Don’t worry – I’m not intending to use AI to generate a bunch of Chinese language slop. At some point, I’ll put up a post explaining in more detail how I’m using AI, but for now, suffice to say that each translation I post is still very hands-on. That said, AI has helped me solve almost every one of the problems that was making it difficult for me to create translations on a daily basis in the past. Now, I’m using AI to:
- Do the first pass at translation (although I often end up editing these)
- Automate the code formatting on new posts
- Re-write advanced Chinese texts using simpler vocab appropriate for beginner learners
That last point is the most exciting use of AI. The majority of learners that use CRP are beginners who just started taking Chinese lessons. It’s easy to find advanced reading material.

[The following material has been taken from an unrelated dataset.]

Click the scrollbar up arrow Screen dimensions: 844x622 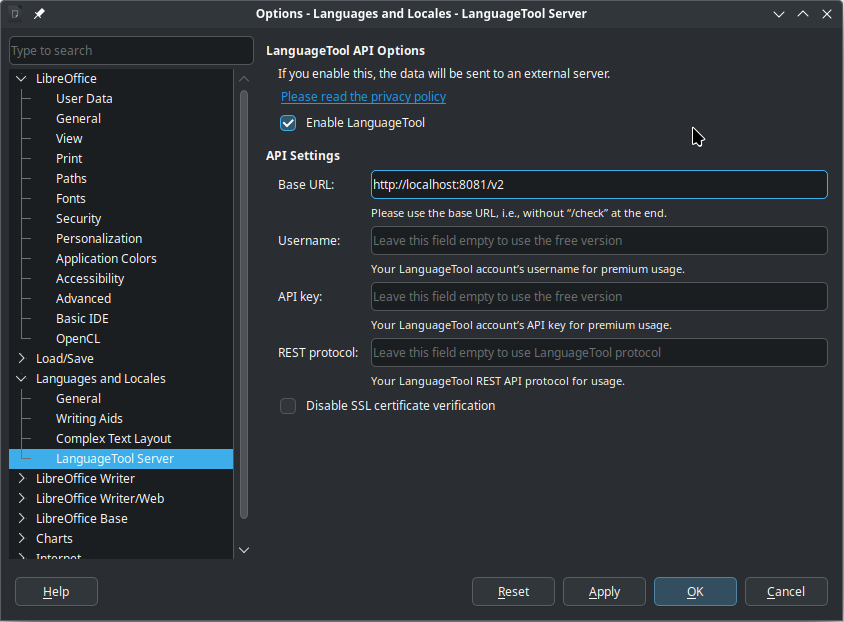click(243, 77)
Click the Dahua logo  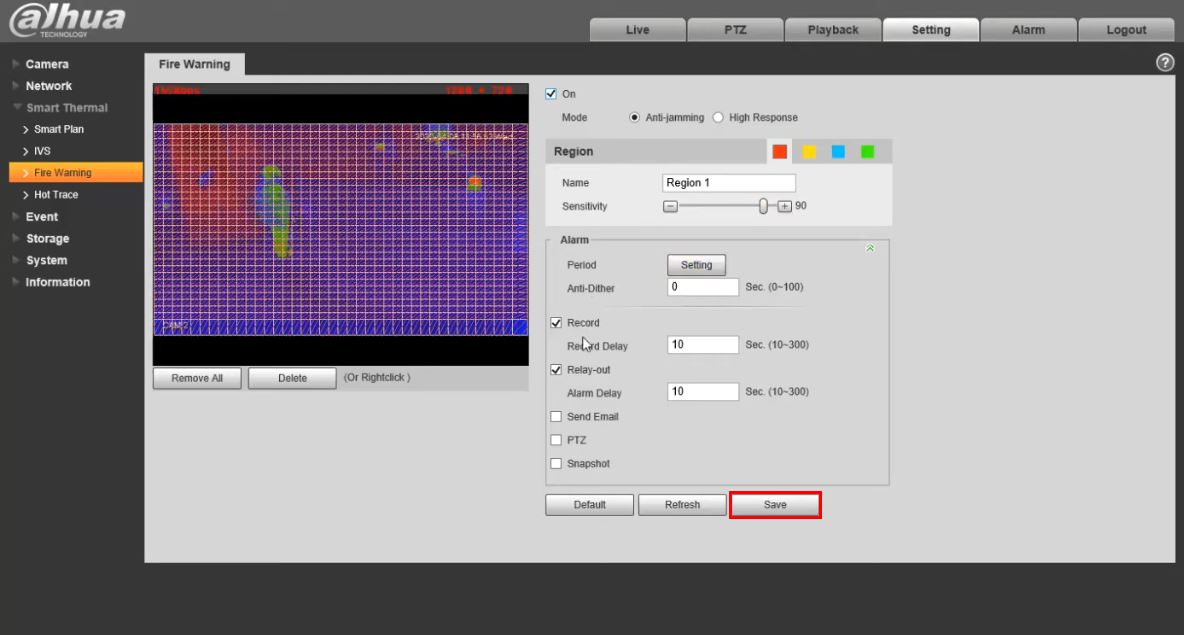pyautogui.click(x=67, y=20)
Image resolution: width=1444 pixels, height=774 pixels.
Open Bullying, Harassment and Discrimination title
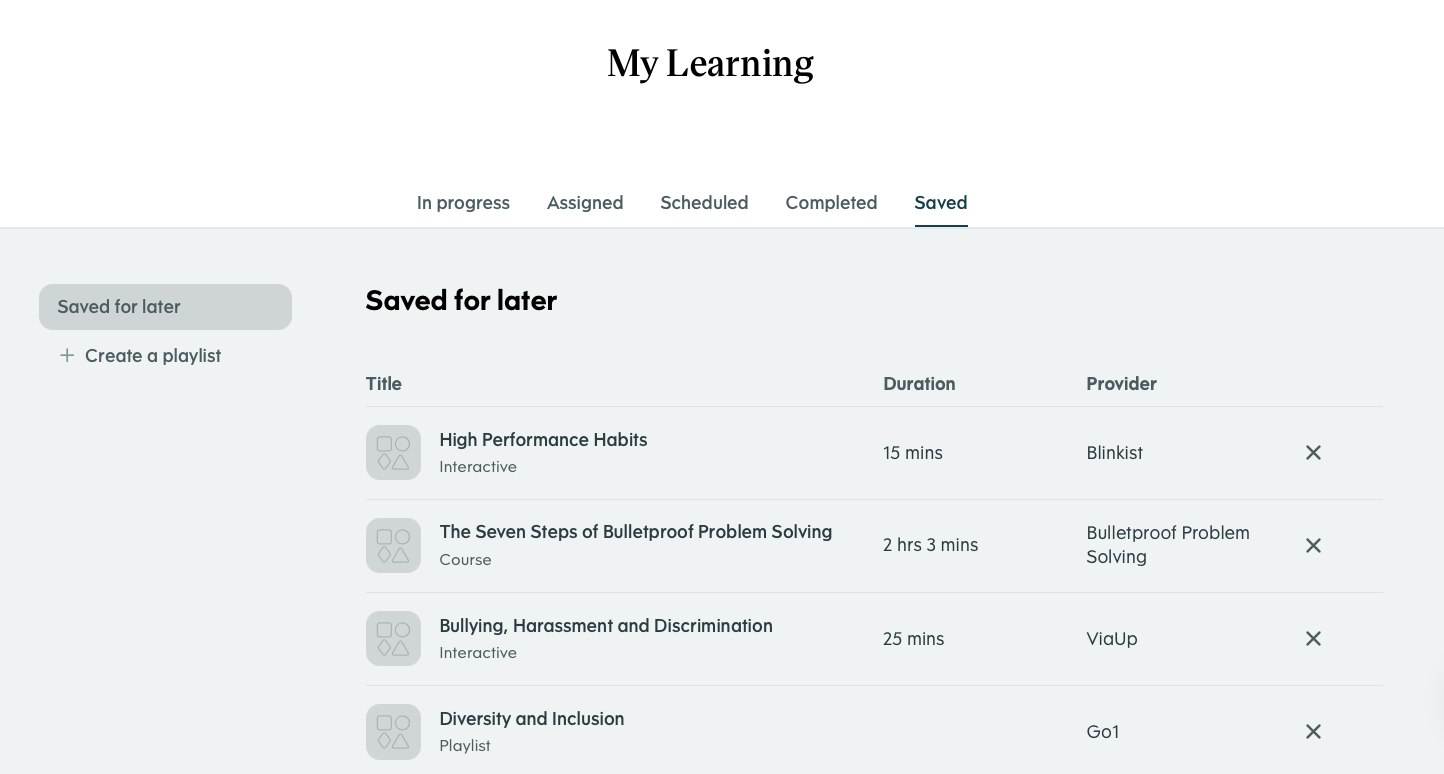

But the overwhelming majority of Chinese texts online are not suitable for beginner readers. It used to take me up to 20 hours to find one beginner text. But with generative AI, I can take an advanced text, and ask AI to simplify it. That means I can churn out beginner-appropriate texts in minutes. Pretty cool, huh?
How did you do those pop-up Chinese hover effects?
Thanks to Alex, the coder behind Mandarinspot.com, Chinese Reading Practice now has pop-up translation on Chinese texts – hover over any mandarin word in the reading text to see the definition. If you’d like to implement something similar on your own blog, you can head over there and grab his Javascript file / annotations API.
Unfortunately, the pinyin and definitions generated by the script is not always right. It can’t be – it’s trying its best, but it can’t understand the context of the sentence, so sometimes when a character has more than one pronunciation, it’ll choose the wrong one. Sorry!
Commenting rules
I try to maintain a pleasant learning environment, so obscene or abusive (you idiot!), pointless (I am Groot.), or unhelpful (Hi.) comments will be deleted. I will also delete links from your comments unless those links are very relevant to the post. For example, it’s fine to link to a Wikipedia page that’s relevant to Chinese or to the content of the translation, but if you link to your own site, I sadly don’t have time to verify if it’s a phishing link or malware or inappropriate content so I’m just gonna take it out. I don’t always manage to catch all the spam that slips through, though, so apologies if there’s some clutter.
Enjoy, and good luck with your studies.